Le pays sous tutelle économique internationale

Un pays dévasté par quatorze ans de guerre civile.(Photo : DR)
Un pays dévasté par quatorze ans de guerre civile.
(Photo : DR)

Après un dernier baroud d’honneur du président intérimaire Gyude Bryant, le gouvernement a finalement entériné le Programme d'assistance à la gestion économique et à la bonne gouvernance (Governance Economic Management Assistance Program, Gemap) imposé par les bailleurs de fonds en échange de leurs subsides. Ce programme vise à contrôler l’ensemble des flux économiques pendant au moins trois ans. Il s’agit en particulier de veiller à ce que les recettes fiscales et les produits financiers des ressources naturelles tombent effectivement dans l’escarcelle de l’Etat tout en s’assurant qu’une redistribution suffisamment équitable éloigne le spectre de la guerre. Dans cet objectif, des experts étrangers seront postés dans les ministères et les entreprises stratégiques, ce qui hérisse nombre de politiciens, issus des factions qui se sont disputés les richesses nationales, à coup de canons, quatorze ans durant.
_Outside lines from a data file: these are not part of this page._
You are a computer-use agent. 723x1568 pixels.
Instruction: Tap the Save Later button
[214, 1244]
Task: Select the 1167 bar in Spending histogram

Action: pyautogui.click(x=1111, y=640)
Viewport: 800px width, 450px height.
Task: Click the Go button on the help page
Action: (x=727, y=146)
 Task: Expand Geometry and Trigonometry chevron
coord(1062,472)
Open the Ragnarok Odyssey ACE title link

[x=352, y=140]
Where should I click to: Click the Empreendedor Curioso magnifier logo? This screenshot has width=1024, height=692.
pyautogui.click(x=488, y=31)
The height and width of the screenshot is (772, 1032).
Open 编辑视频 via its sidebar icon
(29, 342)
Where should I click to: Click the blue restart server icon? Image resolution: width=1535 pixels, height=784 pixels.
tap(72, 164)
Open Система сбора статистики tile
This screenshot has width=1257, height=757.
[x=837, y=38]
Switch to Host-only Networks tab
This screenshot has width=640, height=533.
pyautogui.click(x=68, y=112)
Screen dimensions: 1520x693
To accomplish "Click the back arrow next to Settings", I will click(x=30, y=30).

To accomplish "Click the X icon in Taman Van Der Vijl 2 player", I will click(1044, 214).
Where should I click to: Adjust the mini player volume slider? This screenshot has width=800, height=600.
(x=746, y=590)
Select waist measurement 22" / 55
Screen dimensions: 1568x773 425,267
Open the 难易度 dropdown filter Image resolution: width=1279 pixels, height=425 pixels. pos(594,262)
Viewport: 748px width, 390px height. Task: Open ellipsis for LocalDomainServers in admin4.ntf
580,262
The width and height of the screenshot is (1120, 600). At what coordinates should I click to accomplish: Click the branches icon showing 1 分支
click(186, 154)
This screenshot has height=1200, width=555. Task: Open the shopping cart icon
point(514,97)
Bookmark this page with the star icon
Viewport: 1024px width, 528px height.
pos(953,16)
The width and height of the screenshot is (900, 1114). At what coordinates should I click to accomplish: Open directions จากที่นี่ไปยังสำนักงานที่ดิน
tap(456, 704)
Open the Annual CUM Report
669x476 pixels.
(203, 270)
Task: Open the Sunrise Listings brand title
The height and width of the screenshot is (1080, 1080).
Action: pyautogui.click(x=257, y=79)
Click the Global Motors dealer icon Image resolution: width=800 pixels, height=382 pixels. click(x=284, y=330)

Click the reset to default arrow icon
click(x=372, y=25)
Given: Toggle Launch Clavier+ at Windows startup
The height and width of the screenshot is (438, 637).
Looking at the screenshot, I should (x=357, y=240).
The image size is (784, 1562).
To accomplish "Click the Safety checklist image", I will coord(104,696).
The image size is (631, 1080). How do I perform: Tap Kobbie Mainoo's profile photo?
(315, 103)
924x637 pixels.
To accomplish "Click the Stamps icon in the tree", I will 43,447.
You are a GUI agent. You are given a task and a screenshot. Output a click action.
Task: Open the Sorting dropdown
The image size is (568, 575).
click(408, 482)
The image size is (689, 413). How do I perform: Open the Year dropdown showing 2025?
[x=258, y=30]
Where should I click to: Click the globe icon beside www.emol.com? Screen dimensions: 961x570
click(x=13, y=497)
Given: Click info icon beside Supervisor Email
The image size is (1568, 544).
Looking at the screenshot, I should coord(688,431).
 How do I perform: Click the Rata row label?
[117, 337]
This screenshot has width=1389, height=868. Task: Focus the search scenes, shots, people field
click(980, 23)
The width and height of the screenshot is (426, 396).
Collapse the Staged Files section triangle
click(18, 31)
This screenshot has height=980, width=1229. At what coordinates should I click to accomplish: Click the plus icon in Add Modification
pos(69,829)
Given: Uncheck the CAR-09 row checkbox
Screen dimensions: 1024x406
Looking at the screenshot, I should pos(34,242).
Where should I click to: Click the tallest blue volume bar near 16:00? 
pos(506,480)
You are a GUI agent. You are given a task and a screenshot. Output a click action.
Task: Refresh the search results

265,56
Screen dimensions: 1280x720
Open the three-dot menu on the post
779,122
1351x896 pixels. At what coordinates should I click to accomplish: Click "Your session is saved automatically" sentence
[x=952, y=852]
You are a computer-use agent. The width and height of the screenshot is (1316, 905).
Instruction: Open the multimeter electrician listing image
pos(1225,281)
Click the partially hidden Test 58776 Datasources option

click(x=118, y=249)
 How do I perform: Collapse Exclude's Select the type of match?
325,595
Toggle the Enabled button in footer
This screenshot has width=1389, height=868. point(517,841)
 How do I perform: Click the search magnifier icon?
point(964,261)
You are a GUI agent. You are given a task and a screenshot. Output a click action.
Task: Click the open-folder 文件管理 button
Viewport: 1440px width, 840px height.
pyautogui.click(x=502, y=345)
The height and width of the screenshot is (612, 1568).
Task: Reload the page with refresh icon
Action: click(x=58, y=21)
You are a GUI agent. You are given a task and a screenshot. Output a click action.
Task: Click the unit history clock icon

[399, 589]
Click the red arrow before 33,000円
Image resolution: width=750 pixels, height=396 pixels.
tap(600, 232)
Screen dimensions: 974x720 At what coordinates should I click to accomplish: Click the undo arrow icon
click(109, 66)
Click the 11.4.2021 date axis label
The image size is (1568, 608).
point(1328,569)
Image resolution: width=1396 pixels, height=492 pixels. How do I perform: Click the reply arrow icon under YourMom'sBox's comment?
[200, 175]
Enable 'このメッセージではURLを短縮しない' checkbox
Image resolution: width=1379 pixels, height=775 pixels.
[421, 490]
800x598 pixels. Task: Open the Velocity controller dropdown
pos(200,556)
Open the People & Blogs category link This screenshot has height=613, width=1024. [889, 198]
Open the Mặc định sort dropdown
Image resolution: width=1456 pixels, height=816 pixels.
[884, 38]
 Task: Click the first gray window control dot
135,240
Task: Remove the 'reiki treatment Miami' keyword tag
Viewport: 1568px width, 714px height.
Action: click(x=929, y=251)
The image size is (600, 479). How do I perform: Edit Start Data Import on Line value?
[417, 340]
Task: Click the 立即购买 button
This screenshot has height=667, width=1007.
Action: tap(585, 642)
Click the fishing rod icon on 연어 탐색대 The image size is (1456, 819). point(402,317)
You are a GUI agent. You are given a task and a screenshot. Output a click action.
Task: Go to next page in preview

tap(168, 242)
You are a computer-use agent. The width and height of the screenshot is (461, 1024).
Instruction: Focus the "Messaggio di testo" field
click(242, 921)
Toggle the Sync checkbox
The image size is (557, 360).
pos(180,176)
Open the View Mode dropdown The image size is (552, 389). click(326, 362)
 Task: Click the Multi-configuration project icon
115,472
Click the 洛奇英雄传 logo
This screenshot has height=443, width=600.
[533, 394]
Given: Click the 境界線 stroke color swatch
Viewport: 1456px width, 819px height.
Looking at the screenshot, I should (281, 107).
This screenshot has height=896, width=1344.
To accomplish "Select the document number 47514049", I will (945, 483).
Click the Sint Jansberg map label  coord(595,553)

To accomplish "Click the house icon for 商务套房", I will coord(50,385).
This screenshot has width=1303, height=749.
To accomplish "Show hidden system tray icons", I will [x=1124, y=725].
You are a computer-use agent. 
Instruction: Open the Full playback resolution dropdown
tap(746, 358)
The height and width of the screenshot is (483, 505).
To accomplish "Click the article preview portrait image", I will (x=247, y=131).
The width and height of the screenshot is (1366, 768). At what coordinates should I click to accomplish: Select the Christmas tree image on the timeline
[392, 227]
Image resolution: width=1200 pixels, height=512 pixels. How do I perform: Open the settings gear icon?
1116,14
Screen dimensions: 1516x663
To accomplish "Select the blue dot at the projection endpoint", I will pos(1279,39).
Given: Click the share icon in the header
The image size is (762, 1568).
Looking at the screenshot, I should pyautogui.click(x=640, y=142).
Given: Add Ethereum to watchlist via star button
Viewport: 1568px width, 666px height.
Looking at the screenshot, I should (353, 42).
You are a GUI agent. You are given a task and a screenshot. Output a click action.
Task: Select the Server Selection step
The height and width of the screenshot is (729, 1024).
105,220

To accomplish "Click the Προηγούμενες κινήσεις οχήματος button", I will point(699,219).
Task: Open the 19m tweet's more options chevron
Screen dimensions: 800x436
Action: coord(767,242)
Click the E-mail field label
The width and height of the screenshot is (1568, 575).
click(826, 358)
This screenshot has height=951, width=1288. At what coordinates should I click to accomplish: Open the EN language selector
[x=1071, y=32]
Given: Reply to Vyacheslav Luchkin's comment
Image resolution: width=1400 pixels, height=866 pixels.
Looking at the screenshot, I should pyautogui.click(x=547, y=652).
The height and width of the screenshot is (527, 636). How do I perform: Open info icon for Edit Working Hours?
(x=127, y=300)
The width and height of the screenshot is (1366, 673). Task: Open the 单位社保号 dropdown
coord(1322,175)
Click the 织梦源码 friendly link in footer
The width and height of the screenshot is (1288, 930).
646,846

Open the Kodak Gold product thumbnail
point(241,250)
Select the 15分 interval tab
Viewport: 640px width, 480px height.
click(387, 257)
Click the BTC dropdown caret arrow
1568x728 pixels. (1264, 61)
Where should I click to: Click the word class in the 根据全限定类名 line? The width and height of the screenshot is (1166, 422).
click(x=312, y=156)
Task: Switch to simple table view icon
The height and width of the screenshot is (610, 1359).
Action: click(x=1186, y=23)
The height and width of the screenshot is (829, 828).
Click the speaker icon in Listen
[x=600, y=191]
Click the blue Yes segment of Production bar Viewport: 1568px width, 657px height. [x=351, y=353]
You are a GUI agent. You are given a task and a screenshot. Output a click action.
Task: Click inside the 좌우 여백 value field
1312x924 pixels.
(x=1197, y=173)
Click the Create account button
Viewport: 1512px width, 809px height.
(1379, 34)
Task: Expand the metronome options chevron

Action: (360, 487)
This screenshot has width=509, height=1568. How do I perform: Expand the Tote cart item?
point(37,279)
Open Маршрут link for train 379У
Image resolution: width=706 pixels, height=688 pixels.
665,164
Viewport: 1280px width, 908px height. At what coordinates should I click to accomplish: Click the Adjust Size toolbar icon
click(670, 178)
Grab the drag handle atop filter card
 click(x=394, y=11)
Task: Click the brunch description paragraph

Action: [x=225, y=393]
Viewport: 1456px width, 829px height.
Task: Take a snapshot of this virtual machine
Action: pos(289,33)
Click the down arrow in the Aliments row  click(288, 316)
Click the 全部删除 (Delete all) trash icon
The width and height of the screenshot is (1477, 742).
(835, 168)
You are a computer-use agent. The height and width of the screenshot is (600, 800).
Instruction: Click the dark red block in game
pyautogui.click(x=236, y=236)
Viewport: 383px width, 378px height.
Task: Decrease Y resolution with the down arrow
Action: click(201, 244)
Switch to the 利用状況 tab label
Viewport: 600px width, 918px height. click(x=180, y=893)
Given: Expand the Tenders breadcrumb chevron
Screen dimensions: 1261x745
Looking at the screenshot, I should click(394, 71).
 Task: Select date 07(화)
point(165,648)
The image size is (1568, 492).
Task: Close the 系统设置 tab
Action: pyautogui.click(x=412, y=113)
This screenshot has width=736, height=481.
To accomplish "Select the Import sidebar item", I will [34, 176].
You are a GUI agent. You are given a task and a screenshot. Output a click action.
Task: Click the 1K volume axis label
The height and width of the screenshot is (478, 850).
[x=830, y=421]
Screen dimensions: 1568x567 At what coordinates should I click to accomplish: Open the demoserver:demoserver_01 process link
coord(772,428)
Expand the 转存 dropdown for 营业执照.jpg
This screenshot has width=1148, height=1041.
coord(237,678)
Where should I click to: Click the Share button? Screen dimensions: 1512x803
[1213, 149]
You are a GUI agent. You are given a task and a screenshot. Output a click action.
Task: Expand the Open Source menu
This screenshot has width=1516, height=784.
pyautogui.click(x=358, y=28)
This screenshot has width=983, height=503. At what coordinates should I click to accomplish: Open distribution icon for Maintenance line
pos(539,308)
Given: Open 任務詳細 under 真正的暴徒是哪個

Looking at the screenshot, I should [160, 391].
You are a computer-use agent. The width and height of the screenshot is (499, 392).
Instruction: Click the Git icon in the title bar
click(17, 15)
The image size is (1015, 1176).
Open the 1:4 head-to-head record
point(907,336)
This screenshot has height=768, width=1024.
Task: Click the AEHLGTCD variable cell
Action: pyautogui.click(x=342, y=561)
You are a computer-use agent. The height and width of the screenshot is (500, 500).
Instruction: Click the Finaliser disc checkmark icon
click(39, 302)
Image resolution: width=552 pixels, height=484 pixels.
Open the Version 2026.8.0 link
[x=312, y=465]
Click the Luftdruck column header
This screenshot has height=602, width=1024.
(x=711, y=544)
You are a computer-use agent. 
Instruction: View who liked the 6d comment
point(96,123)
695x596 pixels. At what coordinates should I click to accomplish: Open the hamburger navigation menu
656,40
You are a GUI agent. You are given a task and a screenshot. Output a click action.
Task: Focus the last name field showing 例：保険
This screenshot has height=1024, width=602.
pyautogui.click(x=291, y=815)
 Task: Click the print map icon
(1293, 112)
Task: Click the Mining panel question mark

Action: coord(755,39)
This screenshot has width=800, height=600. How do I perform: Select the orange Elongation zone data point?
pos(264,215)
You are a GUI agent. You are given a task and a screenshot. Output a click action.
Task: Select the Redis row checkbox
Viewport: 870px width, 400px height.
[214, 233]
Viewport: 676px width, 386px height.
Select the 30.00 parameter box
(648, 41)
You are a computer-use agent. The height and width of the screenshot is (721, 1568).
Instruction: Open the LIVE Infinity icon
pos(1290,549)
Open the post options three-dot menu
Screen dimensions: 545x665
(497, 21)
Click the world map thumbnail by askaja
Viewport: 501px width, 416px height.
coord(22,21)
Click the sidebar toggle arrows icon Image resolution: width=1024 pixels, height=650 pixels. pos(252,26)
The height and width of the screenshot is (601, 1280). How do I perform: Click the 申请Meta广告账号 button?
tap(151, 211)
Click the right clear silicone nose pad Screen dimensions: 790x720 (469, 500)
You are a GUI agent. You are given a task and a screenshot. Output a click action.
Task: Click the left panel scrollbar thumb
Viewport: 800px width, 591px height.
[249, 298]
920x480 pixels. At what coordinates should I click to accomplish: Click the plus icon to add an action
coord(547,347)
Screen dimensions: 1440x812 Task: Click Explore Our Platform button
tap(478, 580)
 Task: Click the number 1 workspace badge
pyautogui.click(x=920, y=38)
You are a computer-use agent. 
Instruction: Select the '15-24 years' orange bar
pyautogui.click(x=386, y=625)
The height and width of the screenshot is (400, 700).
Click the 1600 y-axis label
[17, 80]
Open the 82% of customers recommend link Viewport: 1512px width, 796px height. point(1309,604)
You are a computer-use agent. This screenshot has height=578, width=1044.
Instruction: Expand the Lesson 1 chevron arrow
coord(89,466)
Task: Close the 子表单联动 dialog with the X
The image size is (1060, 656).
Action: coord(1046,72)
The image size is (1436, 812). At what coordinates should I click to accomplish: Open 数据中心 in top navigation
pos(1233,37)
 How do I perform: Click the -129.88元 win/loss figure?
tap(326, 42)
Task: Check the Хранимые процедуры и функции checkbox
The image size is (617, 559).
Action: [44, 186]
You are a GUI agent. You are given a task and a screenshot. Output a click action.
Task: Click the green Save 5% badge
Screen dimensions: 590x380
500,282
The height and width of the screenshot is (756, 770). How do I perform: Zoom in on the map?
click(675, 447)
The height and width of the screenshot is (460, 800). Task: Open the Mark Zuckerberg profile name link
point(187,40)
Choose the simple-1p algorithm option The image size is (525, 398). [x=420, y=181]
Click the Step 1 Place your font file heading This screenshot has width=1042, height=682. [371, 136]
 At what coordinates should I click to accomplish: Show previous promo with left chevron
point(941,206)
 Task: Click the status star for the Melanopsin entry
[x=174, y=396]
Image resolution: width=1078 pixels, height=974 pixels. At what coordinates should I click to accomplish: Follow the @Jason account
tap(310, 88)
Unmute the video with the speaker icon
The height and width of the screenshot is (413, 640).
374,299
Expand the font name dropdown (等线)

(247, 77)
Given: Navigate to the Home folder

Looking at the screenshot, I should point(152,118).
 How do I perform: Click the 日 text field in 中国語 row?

«Je ne signerai pas ce document parce qu'il y a des choses là-dedans qui ne sont pas claires», s’indignait Gyude Bryant, vendredi, avant de s'envoler pour l’Assemblée générale de l’Onu. Depuis, les autorités intérimaires libériennes ont mis de l’eau dans leur vin. Chacun sait que les élections générales du 11 octobre ne suffiront pas à garantir une paix durable. Il faudra du temps, des moyens et surtout une volonté sans faille pour relever le pays de ses ruines matérielles et morales, éduquer ses milliers d’enfants soldats ou démanteler les gangs politico-militaires qui bradent ses richesses. Celles-ci sont notables et variées. Elles ont servi de nerf de la guerre, comme le bois par exemple. Mais le Liberia dévasté est riche également de diamants, de fer ou d’infrastructures portuaires.

Depuis 2002, le Fonds monétaire international (FMI) réfléchissait à la question de la reconstruction. Réunis au début de l’année dernière pour faire le point, les donateurs ont sourcillé devant les 500 millions de dollars minimum requis. Nul ne pariant un sou sur la capacité des anciens seigneurs de la guerre à se recycler dans le bon management, les Nations unies, les Etats-Unis, l’Union européenne et la Banque mondiale ont concocté le fameux GEMAP pour avoir des yeux partout, tenter de vertébrer voire de redonner un contenu aux infrastructures administratives tout en reconstruisant physiquement le pays.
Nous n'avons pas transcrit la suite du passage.